Radio Frequency (RF) input of the PropsimC2 links to AAP RF output by a low-loss RF cable. AAP links to DAN by the first FastEthernet (FE) interface. The second FE interface of DAN links to server that runs VLC, FTP applications. RF output of the PropsimC2 links to GAP RF input by a low-loss RF cable. GAP links to DGGN by the FE interface. Finally, a laptop links to DGGN by 802.11 g interface configured in ad-hoc mode. The testing sessions have been performed by sending video TCP streaming, audio UDP streaming, and FTP bulk data on different ports in order to verify the different treatment operated on different classes of traffic. Through the HTB qdisc implemented in the our COTS Linux boxes (DAN and DGGN, respectively), two classes are created and the maximum rate, which each class can consume, has been set to assure that the AF1 traffic aggregate occupies the max bandwidth of 2 Mbps and the AF2 traffic aggregate occupies the max bandwidth of 24 Mbps. For the EF traffic, instead, has been set the highest priority in the priority scheduler in order to preserve the conversational voice flow in each condition. Tests have shown that the differentiated treatment of traffic works correctly; in particular, the conversational voice flow is guaranteed in each condition. The bit-rate of FTP bulk data download decreases when the channel conditions become poorer. In these conditions, FTP packets (belonging to AF23 class) are dropped, while the video steaming continues to be of good quality. If the channel conditions get worse further, it has been verified that the perceived video quality gets worse (frames with some blocks appear) while the perceived audio quality is still good. Finally, the carried out tests confirm that the QoS mapping implemented among DiffServ and 802.11 service classes works correctly.

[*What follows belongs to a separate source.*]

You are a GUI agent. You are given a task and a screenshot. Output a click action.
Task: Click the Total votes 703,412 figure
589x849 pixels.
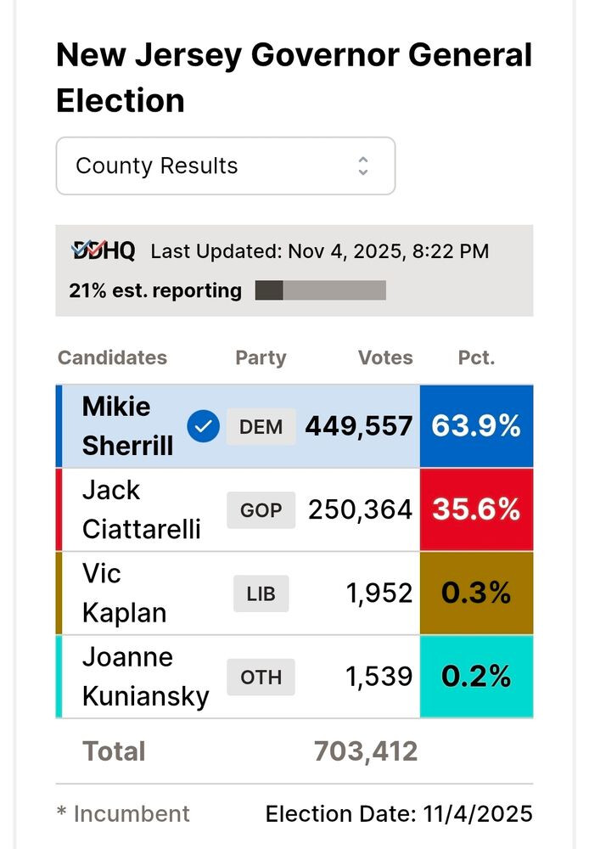[365, 751]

Performance analysis are currently under study and, before the FALCO project deadline [11] which is at the end of November 2009, results in terms of delay, jitter, packet loss and throughput will be available.

5 Conclusions

This chapter deals with the inter-vehicle communication QoS management in a very hostile scenario, which is a disaster recovery. To assure that each rescuer can perceive a given satisfactory quality of service QoS regardless the used wireless technology for the access to the network a modular architecture that resorts to a DiffServ scheme is proposed. The proposed QMA not only provides seamless QoS support over different wireless technologies for the access network but exhibits a scalability property against the entry of any new access technology since the new entry can be managed just adding a new specific QMM without requiring the upgrading of the ones already present in the system. A testbed has been designed and performance evaluations are currently on the way and will be available for the project deadline.